# START OF SELECTION

Contact analysis of spiral bevel gear under finite element loading

In the field of engineering technology, the method of finite element analysis has been widely used. It has involved many fields. At first, it was mainly used in structural static analysis, and now it has been extended to many complex problems such as structural dynamics, acoustics, hydrodynamics and so on. For the finite element analysis of spiral bevel gear, the solution steps are as follows:

(1) Create three-dimensional geometric model of spiral bevel gear;

(2) The geometric model of spiral bevel gear is discretized;

(3) Determine the load, displacement, speed and other boundary conditions of spiral bevel gear;

(4) The stiffness matrix and equilibrium equation for this problem are created;

(5) Solving equations;

(6) The calculation results are obtained, sorted and analyzed.

# END OF SELECTION
# START OF RECORD SET

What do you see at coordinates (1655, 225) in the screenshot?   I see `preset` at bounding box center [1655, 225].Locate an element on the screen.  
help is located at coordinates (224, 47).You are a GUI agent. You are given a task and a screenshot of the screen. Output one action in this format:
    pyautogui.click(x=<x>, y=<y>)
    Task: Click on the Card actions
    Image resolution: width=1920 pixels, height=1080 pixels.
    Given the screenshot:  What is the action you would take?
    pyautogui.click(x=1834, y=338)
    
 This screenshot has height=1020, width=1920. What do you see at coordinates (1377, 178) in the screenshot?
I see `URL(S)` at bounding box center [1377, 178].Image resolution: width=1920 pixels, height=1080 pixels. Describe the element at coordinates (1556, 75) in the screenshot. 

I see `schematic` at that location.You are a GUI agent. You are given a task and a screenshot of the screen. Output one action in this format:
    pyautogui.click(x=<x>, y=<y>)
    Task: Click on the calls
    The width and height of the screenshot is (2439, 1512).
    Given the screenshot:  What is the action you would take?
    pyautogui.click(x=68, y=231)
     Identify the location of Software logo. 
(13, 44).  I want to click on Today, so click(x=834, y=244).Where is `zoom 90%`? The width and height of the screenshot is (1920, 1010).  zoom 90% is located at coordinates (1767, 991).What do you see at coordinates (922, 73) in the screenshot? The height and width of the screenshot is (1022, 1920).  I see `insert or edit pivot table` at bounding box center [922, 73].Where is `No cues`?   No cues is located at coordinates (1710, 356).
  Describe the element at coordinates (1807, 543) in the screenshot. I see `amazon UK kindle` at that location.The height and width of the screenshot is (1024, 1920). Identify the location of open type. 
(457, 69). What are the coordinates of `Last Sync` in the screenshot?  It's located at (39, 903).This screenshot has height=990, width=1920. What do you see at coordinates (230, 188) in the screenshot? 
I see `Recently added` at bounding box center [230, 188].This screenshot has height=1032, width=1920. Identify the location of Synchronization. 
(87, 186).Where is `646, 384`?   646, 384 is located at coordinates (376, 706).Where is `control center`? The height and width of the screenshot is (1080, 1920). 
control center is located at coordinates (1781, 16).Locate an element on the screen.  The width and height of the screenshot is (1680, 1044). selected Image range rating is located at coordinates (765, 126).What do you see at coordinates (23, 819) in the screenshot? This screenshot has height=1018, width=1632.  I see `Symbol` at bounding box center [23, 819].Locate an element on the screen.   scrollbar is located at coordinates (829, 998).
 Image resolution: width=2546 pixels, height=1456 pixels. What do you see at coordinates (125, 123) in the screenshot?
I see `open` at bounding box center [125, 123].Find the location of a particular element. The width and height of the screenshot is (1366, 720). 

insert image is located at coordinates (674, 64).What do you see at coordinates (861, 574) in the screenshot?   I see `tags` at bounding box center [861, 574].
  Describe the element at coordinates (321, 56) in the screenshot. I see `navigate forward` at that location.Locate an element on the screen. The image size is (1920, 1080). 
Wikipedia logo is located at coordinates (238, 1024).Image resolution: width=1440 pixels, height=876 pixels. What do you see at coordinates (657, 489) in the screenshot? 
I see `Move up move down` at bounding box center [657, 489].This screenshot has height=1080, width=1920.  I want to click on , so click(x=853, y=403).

# END OF RECORD SET

WHAT YOU SHOULD DO:
Can you edit the spiral bevel gear text, starting at "(2) The geometric" and ending at "sorted and analyzed.", so that "discretized" reads "meshed"? These entries were taken from a different source than the text.

OUTPUT BELOW:
(2) The geometric model of spiral bevel gear is meshed;

(3) Determine the load, displacement, speed and other boundary conditions of spiral bevel gear;

(4) The stiffness matrix and equilibrium equation for this problem are created;

(5) Solving equations;

(6) The calculation results are obtained, sorted and analyzed.